My initial sonic encounter with Nicholas was in the ‘90s at Just Jazz in St. Louis’ Hotel Majestic. There, he set the stage for some exhilarating experiences to follow. Later, his full, pure sound on trumpet and flugelhorn, impeccable technique and astonishing range were always on display: at The IndigoRoom (now The Formula) on Washington, sitting in at Spruill’s with Willie Akins or on one of his trips to Jazz at the Bistro.
Payton became a leader in 1995, with his CD, From This Moment. In 1996, he recorded Gumbo Nouveau, then collaborated with the legendary trumpeter Doc Cheatham in 1997 for Doc Cheatham and Nicholas Payton. Payton Place, in 1998, as one scribe put it, “marked the beginnings of his expanding compositional palette.” In response to Nicholas’ next effort, Nick @ Night, writer Chris Hovan observed, “It’s a promising sign that the revivalist movement once fronted by Wynton Marsalis has now given way to a manifold and more healthy jazz outlook.”
The 2001 big band recording, Dear Louis, (a tribute to Louis Armstrong) marked the introduction of Payton’s vocals on disc – with “I’ll Be Glad When You’re Dead You Rascal You” and “I’ll Never Be The Same.”
But in 2003, Nick’s first Warner Bros. release, Sonic Trance, signalled the unfurling of a much broader spectrum of expression. Gregory J. Robb describes it as sounds “produced in a group context using an entire age of special effects that we thought were dead and gone. They are unleashed and indulged as a child pillages a play store.” And A. Scott Galloway hears the use of “groove and hip hop, electric keyboards, upright bass, drums, percussion and a mystical bag of special effects for trumpet” as a formula to
“send imaginations on a liberating journey.”
With regard to his continually evolving artistic approach and ideas, the Grammy Award winner muses, “I would like to think I am in a constant state of development,” and elaborates that he is just trying “to play jazz that is indicative of the times in which we live and that has more to do with embracing the elements of the music of my youth, as opposed to playing jazz through a concept of thirty, forty, fifty years ago.”
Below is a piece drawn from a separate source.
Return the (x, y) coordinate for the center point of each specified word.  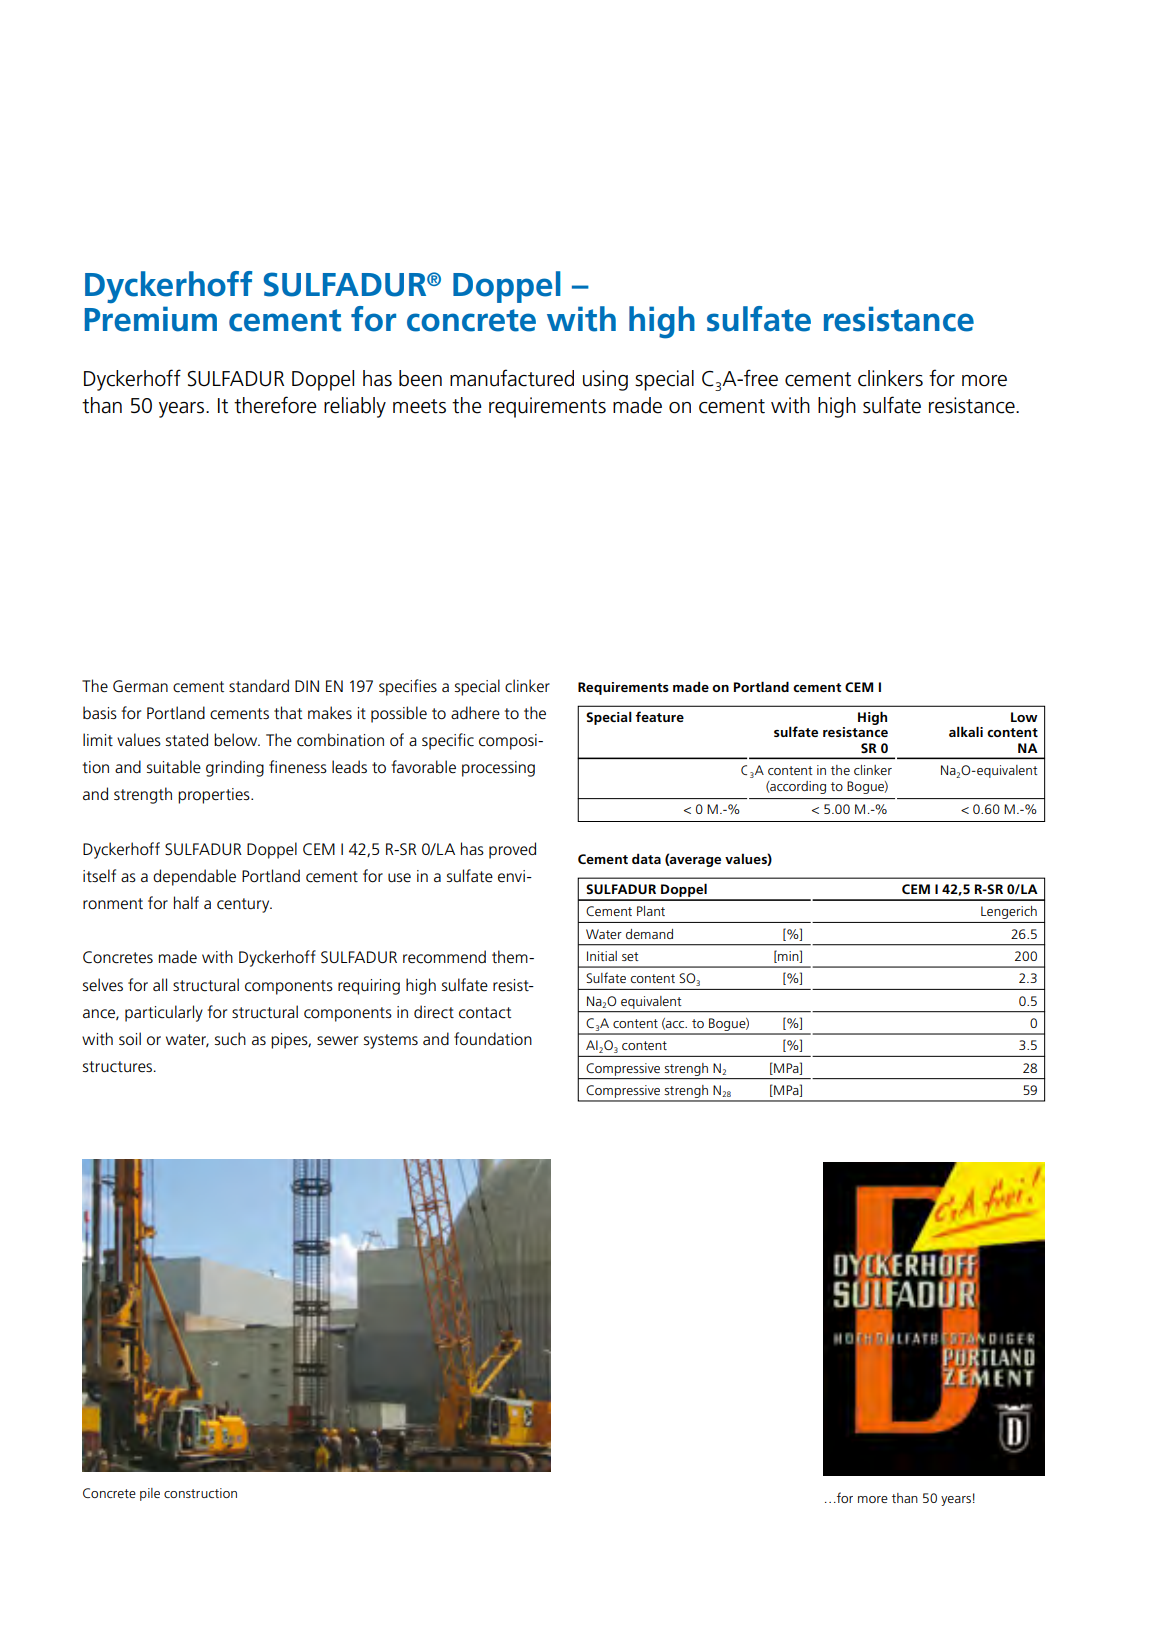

On the often-controversial subject of hip hop – which he has incorporated into some of his music – Payton offers: “I think the problem is that most of what we see and hear is not necessarily the best representation of what’s going on in the creative side of the field. And I think, sometimes, some of the negative imagery that comes along with some of the popularity, some of the things that we see, has branded it as not being artful. I think it’s completely fresh and innovative, and I’m trying to draw from that because I
come from that culture.”
The astute, multi-faceted Nicholas Payton is adept at playing several instruments. Drummer Montez Coleman recently extolled his skills on the upright bass to me – skills that I can affirm, having witnessed them firsthand, after hours at Jazz at the Bistro.
His talents – be they conceptual or compositional, or his superb trumpet chops – are so vast that only the sky must be the limit. I can’t wait to check out his next moves.
The Nicholas Quintet plays Jazz at the Bistro, 3536 Washington, January 18-21 at 8:30 p.m. and 10:15 p.m. each night.